Cladding-pumped fiber lasers and amplifiers offer a number of unique properties. These enabled the very rapid power-scaling seen in the last few years. However, there are many additional advantages, that enable the power to be combined with exceptional control of the output characteristics. Such sources promise to make a drastic difference in a range of new applications. Output powers from single mode or nearly diffraction-limited fiber lasers at wavelengths around 1.1μm, which now exceeds 1 kW are already reported. Advances in high-power multimode diode and fiber technology, combined with the inherent power-scalability of cladding-pumped fibers, lie behind this rapid progress. Compared to the telecom technology and especially erbium-doped fiber amplifiers that these high-power fiber lasers have evolved from, the most important differences in the fiber design are the use of double-clad fibers, the much larger core and inner cladding sizes that allow for the launch of high-power, large, pump beams and increases the damage threshold, as well as the use of ytterbium-doping. The high efficiency of low-loss Yb-doped fiber lasers (YDFLs) – over 80% is possible with high-quality, high-purity fabrication – means that even a 1 kW fiber laser generates no more than ~200 W of heat. This exceptionally low heat load simplifies heat-sinking. The overall efficiency is further enhanced by improvements in diode efficiency, which is currently at ~70%.

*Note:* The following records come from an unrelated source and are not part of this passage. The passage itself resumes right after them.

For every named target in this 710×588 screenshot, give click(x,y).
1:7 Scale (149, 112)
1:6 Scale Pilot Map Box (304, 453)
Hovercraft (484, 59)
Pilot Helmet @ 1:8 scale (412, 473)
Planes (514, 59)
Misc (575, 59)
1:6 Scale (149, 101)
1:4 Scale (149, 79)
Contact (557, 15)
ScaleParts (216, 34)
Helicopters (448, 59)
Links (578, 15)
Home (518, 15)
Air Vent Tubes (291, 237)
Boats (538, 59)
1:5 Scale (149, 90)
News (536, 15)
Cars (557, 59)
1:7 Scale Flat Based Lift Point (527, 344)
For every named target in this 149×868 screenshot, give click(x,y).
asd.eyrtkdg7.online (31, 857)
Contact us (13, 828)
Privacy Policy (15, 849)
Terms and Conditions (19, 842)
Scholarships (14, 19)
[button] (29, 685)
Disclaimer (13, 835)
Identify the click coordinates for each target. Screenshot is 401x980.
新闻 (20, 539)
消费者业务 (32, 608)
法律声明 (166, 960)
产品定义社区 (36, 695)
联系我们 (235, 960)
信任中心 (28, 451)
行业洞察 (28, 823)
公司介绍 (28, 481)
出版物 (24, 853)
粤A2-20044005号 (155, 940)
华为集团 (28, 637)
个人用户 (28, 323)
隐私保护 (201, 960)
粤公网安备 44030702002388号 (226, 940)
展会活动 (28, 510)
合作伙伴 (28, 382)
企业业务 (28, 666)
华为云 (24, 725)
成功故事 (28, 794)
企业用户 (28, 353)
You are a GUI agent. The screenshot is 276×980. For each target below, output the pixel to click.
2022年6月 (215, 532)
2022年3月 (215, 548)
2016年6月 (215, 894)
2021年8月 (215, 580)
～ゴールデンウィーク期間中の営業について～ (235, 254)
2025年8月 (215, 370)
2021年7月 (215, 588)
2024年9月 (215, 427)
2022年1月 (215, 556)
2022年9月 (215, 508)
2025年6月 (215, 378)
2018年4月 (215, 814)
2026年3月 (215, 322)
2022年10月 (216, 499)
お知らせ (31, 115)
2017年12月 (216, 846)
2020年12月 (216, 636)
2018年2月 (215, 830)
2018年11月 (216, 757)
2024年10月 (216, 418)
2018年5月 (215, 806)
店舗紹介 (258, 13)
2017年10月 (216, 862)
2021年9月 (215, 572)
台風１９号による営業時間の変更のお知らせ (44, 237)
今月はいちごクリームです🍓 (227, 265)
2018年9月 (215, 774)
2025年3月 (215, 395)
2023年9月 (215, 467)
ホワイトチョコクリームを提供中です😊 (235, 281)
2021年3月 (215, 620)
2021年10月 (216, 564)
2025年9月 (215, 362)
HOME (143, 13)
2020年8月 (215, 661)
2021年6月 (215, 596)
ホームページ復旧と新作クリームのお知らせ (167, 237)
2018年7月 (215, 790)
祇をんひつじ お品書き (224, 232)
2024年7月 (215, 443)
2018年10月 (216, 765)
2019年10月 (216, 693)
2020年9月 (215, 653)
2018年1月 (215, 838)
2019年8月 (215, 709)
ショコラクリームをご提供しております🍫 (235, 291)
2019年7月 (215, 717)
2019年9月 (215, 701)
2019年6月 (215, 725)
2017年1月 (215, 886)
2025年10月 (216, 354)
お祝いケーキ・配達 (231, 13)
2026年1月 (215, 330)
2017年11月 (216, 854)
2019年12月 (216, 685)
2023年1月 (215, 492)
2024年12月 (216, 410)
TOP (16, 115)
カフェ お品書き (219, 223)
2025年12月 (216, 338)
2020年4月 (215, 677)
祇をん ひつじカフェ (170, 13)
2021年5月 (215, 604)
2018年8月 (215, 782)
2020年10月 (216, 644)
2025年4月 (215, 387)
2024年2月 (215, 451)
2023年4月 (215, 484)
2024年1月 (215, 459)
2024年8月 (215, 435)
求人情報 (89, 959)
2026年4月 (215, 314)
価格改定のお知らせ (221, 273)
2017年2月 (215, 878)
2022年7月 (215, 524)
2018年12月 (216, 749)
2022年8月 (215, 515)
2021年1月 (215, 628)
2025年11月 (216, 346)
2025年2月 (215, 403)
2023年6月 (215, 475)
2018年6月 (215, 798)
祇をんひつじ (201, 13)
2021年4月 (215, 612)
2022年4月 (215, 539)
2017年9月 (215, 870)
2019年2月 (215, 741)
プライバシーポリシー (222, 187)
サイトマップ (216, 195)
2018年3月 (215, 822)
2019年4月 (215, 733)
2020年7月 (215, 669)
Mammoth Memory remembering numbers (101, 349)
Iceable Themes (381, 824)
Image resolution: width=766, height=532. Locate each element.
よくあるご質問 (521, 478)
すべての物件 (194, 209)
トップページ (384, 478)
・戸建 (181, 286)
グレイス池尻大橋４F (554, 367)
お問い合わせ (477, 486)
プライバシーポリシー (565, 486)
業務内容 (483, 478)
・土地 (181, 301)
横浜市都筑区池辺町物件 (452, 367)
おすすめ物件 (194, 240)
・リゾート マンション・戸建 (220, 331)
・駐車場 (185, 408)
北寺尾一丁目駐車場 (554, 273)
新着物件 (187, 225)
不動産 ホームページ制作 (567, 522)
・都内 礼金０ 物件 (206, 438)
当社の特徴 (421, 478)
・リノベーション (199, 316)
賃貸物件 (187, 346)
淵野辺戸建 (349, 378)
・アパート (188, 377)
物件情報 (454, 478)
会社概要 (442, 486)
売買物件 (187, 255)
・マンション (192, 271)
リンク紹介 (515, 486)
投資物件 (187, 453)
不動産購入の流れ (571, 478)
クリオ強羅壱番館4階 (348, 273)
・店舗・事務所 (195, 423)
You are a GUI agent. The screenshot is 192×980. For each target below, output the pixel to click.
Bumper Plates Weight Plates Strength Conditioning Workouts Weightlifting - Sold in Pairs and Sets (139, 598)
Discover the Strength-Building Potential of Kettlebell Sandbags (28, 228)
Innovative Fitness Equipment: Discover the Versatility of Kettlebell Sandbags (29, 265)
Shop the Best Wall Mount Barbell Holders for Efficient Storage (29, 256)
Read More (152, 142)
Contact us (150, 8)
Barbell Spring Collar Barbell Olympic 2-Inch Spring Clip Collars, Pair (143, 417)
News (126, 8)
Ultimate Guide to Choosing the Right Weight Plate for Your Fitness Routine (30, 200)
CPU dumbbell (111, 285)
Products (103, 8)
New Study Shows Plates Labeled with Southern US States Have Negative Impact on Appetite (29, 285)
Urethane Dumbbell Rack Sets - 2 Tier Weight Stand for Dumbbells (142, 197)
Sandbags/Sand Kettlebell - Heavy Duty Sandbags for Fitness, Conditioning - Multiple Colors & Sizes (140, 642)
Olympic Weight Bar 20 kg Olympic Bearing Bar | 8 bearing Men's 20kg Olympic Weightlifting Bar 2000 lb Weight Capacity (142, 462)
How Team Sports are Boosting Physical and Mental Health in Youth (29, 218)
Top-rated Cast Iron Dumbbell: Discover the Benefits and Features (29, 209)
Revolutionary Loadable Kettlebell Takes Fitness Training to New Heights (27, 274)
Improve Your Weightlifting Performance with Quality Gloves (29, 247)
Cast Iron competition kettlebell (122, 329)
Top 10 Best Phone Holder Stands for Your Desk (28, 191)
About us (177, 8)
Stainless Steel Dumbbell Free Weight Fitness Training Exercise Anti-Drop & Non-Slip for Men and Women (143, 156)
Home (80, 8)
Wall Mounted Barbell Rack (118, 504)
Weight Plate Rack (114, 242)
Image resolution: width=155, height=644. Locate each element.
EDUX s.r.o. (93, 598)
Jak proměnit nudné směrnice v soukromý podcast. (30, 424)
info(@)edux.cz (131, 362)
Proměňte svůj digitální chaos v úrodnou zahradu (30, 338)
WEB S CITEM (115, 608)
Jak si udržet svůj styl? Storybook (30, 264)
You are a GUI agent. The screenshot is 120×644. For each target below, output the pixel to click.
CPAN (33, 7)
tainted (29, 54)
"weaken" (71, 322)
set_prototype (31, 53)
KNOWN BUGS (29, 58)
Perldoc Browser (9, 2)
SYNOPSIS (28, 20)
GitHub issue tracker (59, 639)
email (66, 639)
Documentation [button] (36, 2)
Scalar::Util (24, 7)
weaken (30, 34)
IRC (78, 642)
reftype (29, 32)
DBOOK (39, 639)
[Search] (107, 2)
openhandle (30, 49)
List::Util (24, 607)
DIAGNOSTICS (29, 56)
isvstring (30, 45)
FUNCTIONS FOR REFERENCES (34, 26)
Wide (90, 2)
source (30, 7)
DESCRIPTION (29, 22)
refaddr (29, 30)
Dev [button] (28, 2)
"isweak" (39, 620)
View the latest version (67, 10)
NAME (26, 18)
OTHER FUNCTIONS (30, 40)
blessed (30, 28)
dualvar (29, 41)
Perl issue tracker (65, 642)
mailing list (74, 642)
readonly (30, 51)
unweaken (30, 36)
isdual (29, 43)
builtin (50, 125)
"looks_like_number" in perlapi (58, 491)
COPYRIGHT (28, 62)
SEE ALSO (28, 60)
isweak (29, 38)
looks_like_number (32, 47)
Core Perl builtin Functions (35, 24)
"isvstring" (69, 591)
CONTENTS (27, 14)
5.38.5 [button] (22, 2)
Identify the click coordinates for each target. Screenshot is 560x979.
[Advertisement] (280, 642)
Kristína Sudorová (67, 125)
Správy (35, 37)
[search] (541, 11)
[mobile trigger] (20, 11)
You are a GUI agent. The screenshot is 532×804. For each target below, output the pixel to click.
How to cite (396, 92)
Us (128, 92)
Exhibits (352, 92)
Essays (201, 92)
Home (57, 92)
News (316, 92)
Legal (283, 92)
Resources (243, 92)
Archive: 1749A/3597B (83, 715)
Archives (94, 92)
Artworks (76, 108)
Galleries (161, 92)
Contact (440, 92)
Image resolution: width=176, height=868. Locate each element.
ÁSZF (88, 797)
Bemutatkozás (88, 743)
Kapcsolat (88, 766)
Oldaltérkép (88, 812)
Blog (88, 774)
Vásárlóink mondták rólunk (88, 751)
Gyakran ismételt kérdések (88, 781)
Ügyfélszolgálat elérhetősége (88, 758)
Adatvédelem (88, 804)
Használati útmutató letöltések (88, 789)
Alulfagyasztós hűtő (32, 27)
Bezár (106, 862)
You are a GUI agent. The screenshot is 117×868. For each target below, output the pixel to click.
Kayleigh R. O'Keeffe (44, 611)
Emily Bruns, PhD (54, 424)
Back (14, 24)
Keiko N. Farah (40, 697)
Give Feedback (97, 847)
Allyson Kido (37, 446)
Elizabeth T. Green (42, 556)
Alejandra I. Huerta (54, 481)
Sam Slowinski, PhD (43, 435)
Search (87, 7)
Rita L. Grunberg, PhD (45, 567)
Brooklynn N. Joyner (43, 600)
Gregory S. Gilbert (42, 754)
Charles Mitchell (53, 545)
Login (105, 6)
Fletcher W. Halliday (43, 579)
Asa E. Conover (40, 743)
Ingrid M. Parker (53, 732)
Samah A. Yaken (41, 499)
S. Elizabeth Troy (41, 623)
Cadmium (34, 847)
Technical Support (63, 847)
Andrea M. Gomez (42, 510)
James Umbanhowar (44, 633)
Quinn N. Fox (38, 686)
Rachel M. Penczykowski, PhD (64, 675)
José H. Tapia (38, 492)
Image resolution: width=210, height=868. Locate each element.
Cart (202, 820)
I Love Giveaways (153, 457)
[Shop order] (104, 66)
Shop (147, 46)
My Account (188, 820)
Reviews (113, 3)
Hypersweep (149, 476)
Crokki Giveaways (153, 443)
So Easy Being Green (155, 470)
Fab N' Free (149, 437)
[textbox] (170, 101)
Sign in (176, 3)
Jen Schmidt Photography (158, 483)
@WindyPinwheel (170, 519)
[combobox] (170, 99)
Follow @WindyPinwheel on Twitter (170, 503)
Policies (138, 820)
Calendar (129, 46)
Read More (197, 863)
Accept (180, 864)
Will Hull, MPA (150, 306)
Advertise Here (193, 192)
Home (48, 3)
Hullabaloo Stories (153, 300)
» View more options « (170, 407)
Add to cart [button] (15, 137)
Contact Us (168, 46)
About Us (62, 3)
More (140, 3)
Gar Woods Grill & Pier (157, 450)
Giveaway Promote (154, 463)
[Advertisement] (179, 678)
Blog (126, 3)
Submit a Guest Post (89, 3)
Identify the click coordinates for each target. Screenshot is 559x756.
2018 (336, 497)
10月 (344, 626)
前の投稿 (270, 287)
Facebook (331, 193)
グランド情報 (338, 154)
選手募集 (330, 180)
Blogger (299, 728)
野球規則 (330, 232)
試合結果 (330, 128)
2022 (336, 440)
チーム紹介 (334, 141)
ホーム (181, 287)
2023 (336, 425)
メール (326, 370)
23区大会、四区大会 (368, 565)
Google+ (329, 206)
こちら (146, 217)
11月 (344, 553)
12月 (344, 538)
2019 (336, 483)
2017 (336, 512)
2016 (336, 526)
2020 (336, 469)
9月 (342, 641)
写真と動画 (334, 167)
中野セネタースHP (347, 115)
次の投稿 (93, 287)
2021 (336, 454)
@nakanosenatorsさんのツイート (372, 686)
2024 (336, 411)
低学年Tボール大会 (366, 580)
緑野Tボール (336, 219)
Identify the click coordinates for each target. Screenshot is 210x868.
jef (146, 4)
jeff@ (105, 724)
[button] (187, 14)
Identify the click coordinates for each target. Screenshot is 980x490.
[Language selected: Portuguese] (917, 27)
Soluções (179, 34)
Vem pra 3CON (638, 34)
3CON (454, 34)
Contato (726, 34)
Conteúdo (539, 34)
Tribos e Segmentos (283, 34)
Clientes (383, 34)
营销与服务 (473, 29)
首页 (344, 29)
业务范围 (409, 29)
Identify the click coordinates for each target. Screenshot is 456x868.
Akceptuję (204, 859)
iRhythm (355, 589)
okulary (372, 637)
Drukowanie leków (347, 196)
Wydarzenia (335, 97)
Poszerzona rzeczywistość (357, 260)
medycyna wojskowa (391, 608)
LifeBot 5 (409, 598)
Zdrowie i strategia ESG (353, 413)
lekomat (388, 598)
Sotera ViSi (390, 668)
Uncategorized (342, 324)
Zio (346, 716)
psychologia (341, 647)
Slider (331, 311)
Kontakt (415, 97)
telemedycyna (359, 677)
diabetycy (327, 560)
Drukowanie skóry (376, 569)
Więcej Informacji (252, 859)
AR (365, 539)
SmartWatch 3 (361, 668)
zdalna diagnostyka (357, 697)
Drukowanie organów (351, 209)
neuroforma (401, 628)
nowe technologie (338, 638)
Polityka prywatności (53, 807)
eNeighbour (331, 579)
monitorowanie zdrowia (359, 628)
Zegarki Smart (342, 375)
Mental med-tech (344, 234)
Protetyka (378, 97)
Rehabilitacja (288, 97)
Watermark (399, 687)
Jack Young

The high power and high control open up for new applications of fiber lasers. The high efficiency allows devices to be cascaded, and fibers make excellent pump sources, e.g., for bulk lasers [6]. Beam combination techniques, either coherent or incoherent, is an attractive alternative to reach even higher power levels. On a commercial standpoint, standardization of high-power fibers would enable the development of standard high-power components similarly to what was achieved in telecom, for the realization of monolithic high-power fiber sources.



강사이력

Dr. Johan Nilsson joined the ORC in 1995 as a Visiting Research Fellow, promoted to Senior Research Fellow in 1998 and to Reader in 2003. Group leader of the High Power Fibre Lasers group since 2000. Doctor of Engineering Sciences, Royal Institute of Technology, Stockholm, Sweden, 1994. Thesis title "Active optical waveguides for signal amplification". Research interests include: High power fibre lasers and amplifiers, nonlinear fibre optics, optical communications, with interests in devices in particular, but also fabrication, materials, simulations, systems, and applications aspects. Research experience: Royal Institute of Technology, Stockholm, Sweden, thesis work focused on EDFA, optical communications and guided-wave optical simulations; Samsung Electronics, Korea, Development of EDFA for WDM and CATV applications; Over 150 scientific publications, including patents, book contributions, and journal and conference papers, several of which were invited or post-deadline papers at leading international conferences; Co-founder of, and consultant to, Southampton Photonics, Inc.; Member of the Optical Society of America; Member of the technical program committees of the Advanced Solid State Photonics and Optical Amplifiers and Applications topical meetings, as well as of the Fiber Laser Systems Technology and Applications conference at Photonics West.